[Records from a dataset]
* * * * *

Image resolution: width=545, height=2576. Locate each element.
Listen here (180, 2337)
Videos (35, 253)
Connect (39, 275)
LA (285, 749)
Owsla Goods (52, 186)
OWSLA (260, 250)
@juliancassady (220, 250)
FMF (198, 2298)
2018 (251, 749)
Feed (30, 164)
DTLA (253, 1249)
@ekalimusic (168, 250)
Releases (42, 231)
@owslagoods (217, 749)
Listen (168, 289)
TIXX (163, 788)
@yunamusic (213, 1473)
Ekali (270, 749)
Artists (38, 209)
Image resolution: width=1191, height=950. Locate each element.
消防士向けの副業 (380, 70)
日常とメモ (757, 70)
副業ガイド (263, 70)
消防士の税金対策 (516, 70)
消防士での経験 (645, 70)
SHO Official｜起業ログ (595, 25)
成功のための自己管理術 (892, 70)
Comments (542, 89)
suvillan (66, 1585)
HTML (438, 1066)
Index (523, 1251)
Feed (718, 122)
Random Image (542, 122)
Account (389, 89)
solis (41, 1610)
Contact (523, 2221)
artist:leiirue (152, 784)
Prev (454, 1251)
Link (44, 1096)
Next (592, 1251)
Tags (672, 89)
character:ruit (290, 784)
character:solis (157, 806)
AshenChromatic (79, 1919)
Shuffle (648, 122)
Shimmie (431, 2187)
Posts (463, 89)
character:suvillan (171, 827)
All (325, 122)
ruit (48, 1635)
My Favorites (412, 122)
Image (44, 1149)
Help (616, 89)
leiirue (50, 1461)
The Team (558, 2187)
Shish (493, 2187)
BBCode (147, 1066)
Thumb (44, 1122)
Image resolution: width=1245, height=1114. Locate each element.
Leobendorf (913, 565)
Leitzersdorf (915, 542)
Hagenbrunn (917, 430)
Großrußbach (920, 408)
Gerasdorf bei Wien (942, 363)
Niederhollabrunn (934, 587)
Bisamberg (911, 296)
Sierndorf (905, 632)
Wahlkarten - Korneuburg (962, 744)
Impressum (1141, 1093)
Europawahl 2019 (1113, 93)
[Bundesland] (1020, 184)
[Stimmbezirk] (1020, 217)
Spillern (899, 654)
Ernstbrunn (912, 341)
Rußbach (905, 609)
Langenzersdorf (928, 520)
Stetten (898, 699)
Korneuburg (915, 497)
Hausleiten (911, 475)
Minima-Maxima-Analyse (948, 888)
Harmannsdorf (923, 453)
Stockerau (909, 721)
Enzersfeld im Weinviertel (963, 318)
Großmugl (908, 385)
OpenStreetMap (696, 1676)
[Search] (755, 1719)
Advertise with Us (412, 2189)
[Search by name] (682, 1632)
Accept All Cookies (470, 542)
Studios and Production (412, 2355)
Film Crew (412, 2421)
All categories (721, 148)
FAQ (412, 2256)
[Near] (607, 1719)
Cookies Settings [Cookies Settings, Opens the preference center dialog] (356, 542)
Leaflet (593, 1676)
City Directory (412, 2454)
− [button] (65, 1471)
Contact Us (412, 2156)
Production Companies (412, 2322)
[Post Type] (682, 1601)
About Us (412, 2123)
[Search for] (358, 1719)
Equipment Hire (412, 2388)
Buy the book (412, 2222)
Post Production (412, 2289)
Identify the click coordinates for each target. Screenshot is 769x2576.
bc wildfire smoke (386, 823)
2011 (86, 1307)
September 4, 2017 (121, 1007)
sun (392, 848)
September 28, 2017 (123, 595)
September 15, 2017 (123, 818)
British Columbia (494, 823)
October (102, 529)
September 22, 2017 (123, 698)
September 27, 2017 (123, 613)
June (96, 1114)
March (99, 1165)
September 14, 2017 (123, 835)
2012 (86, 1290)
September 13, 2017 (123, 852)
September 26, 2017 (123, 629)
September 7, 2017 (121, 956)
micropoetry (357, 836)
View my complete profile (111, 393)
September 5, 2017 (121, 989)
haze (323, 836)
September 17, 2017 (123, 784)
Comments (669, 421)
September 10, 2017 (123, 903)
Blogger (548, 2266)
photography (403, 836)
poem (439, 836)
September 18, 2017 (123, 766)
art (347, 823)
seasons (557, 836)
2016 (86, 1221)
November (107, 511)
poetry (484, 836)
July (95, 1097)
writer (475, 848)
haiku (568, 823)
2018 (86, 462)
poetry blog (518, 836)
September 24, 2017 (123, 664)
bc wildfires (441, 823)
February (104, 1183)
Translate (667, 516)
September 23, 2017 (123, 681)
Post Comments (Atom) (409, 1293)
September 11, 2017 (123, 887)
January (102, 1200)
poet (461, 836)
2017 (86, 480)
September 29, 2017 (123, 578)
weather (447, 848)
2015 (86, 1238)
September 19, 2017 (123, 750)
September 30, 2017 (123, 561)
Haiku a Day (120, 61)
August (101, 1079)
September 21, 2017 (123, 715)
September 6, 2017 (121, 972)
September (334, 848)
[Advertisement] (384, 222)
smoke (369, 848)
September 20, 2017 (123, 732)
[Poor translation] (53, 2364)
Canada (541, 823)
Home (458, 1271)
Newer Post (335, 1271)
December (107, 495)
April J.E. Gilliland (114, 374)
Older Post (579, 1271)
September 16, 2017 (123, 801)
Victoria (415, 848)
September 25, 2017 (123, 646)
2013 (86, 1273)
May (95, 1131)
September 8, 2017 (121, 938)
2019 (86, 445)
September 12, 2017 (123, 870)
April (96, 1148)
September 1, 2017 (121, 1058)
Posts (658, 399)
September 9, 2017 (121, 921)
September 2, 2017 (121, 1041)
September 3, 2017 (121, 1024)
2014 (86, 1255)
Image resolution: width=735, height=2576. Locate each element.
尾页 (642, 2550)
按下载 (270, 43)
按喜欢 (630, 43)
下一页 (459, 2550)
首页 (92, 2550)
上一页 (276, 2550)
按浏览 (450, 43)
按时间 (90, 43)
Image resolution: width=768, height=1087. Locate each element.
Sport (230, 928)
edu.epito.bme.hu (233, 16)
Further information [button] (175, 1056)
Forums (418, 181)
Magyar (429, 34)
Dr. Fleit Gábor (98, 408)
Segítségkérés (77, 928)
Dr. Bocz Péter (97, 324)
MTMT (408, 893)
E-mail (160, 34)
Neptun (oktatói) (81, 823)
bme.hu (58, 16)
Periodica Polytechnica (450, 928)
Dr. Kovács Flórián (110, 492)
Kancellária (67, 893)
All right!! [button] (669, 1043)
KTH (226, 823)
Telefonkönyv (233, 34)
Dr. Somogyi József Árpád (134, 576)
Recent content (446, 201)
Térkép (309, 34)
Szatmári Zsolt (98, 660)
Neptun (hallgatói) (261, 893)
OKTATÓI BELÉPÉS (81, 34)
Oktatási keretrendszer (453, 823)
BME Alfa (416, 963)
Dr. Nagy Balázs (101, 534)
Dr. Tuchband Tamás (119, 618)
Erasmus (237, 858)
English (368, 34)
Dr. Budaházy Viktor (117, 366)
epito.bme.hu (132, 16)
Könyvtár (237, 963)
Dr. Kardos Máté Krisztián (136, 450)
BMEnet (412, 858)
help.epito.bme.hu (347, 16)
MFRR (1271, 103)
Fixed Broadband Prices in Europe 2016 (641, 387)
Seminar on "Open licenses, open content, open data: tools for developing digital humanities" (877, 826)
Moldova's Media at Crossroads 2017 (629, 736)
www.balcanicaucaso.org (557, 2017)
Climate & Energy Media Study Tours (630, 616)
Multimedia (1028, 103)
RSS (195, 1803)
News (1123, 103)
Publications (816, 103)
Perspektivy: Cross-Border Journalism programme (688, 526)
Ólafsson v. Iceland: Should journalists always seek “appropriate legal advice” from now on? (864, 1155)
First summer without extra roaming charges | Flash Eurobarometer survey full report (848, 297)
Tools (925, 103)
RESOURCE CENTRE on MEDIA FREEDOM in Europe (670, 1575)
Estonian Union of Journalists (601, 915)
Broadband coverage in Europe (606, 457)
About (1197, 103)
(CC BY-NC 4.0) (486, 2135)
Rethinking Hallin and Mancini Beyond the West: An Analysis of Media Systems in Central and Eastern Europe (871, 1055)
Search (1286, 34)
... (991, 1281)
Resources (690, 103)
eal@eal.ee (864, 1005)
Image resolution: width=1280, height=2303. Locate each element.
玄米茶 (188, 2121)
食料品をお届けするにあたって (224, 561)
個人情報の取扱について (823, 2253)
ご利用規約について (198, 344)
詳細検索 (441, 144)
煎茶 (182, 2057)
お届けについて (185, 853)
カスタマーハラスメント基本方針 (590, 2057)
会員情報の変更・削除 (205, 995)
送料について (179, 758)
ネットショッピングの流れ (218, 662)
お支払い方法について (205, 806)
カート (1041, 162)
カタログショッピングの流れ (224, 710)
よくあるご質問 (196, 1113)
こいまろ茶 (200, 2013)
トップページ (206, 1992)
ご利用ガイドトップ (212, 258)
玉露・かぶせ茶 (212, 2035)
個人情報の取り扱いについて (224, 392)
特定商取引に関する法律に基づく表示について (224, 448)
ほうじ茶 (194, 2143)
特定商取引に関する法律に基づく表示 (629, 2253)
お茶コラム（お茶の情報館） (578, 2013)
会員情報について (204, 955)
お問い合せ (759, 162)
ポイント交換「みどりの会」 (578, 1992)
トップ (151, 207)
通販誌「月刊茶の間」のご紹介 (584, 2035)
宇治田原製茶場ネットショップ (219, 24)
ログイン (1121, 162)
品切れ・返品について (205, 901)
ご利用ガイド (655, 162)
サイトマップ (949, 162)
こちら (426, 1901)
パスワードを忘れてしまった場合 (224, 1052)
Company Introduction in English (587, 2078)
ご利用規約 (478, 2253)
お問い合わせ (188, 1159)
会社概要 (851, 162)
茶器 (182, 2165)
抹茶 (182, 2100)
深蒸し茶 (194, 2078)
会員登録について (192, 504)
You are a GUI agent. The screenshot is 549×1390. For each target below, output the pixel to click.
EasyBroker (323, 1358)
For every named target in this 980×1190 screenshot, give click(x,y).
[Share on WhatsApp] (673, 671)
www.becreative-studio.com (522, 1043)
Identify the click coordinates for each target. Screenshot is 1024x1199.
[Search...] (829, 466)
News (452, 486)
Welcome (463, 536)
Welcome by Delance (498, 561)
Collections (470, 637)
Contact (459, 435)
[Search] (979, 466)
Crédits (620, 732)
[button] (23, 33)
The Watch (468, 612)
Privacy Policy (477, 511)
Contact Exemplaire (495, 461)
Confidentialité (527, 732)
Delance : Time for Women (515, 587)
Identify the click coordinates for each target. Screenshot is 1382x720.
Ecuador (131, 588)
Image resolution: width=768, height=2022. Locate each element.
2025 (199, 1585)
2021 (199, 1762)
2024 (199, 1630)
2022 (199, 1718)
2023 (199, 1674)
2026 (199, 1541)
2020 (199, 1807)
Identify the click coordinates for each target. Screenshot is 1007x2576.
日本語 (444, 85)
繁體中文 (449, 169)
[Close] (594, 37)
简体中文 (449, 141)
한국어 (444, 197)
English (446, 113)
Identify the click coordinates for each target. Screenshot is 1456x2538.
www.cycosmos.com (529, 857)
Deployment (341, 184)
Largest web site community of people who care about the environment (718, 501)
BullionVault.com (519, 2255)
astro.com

* * * * *

### Task objective
Quote the lines of the records between the one holding "Moldova's Media at Crossroads 2017 (629, 736)" and the one holding "Ólafsson v. Iceland: Should", inclusive, word for word.

### Output for this exercise
Moldova's Media at Crossroads 2017 (629, 736)
www.balcanicaucaso.org (557, 2017)
Climate & Energy Media Study Tours (630, 616)
Multimedia (1028, 103)
RSS (195, 1803)
News (1123, 103)
Publications (816, 103)
Perspektivy: Cross-Border Journalism programme (688, 526)
Ólafsson v. Iceland: Should journalists always seek “appropriate legal advice” from now on? (864, 1155)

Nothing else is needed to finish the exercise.